PROBLEM DESCRIPTION - Search for the word "Collapse" in the entries. Each line that holds it should be copied.

________________

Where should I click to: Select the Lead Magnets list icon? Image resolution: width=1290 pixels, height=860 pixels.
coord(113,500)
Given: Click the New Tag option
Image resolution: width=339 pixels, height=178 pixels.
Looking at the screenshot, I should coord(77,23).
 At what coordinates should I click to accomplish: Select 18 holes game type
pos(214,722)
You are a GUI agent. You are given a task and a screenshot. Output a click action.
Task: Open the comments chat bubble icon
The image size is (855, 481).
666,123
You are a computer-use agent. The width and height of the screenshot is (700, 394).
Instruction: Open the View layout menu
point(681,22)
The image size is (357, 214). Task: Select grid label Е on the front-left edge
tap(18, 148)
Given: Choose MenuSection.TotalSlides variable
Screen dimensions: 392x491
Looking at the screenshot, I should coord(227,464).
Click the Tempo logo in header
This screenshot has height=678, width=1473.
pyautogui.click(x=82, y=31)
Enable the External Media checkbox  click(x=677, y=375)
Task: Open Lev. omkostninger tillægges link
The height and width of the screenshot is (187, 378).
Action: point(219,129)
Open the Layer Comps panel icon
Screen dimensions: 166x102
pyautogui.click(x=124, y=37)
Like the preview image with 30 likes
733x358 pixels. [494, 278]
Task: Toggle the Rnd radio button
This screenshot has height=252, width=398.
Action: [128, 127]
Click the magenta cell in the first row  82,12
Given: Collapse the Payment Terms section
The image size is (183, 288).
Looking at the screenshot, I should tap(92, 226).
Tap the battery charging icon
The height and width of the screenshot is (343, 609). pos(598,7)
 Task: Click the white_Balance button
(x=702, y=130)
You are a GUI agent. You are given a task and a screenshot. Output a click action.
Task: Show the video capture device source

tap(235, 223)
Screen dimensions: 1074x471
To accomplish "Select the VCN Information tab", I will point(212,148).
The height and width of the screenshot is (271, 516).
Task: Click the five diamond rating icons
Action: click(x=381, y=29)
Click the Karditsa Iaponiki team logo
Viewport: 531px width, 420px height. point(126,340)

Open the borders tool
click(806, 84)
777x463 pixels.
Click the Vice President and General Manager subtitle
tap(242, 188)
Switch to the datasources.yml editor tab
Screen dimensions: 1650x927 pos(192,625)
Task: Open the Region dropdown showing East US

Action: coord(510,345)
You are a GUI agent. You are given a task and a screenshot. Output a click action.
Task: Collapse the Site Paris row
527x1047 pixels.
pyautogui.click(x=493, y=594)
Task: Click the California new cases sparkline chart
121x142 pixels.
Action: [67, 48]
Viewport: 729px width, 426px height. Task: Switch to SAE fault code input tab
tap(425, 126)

________________

SOLUTION FOR THIS PROBLEM -
Given: Collapse the Payment Terms section
Task: Collapse the Site Paris row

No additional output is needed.